Records contained in a dataset:
=-=-=

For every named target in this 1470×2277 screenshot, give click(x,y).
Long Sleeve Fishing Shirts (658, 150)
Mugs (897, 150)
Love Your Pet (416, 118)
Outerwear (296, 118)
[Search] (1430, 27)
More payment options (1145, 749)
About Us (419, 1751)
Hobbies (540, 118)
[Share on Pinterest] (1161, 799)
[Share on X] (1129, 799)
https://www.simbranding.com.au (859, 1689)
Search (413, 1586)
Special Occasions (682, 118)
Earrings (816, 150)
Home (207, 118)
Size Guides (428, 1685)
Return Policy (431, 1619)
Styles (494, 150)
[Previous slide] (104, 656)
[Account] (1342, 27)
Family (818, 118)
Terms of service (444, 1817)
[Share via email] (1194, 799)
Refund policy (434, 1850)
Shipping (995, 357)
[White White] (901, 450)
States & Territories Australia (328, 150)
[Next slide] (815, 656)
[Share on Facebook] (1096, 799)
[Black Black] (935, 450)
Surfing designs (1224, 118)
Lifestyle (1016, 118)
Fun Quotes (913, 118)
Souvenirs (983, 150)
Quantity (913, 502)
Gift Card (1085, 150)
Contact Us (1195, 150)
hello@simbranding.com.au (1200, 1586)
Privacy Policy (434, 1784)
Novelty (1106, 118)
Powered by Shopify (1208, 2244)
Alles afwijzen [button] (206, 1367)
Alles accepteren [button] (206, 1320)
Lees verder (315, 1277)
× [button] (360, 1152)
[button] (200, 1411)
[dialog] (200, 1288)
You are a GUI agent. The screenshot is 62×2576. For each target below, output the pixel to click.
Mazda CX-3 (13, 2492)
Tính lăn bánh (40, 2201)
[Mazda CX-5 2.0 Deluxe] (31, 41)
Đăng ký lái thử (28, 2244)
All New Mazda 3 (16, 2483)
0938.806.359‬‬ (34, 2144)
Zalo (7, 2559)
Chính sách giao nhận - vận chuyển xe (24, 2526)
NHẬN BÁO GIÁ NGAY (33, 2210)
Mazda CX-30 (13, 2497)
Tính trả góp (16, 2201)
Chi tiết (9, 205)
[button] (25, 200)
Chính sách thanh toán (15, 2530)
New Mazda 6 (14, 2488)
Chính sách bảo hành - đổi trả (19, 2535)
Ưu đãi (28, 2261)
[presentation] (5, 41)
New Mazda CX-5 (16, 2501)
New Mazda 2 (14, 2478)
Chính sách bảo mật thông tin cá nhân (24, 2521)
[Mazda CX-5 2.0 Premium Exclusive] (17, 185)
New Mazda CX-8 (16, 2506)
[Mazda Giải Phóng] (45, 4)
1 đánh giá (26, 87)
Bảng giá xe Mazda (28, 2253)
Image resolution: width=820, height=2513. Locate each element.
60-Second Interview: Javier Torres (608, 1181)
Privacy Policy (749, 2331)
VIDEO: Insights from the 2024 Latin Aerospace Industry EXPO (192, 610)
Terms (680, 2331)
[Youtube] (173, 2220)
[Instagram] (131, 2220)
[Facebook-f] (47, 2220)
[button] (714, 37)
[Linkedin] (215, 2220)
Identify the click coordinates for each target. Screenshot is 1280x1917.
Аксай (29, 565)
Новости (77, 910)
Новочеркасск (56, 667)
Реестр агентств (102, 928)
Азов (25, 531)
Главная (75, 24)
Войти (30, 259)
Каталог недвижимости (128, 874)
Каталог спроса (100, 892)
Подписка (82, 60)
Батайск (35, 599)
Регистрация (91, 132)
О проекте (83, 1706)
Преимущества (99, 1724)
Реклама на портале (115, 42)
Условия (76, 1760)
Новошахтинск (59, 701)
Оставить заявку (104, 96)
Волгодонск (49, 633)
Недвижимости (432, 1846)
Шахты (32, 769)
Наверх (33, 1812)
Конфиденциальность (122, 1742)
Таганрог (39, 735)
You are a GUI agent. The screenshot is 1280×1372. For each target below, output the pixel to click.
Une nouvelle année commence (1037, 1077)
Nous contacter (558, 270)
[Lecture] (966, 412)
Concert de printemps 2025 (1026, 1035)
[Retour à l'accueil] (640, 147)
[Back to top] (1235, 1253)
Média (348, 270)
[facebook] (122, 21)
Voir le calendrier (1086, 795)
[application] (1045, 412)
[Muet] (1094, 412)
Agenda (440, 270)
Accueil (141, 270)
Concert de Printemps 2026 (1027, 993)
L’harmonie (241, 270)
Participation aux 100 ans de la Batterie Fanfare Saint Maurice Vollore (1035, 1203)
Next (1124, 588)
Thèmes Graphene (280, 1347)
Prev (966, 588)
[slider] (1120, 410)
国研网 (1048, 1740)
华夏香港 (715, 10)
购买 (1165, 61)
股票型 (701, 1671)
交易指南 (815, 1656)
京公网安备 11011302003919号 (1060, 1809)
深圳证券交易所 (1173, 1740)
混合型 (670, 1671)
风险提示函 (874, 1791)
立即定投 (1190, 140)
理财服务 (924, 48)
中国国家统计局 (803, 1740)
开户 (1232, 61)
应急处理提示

=-=-=

→ Task item:
Repeat word for word the lines above that run from the line containing "[White White] (901, 450)" through the line containing "Contact Us (1195, 150)", both ends included, and nothing else.

→ Answer for this exercise:
[White White] (901, 450)
States & Territories Australia (328, 150)
[Next slide] (815, 656)
[Share on Facebook] (1096, 799)
[Black Black] (935, 450)
Surfing designs (1224, 118)
Lifestyle (1016, 118)
Fun Quotes (913, 118)
Souvenirs (983, 150)
Quantity (913, 502)
Gift Card (1085, 150)
Contact Us (1195, 150)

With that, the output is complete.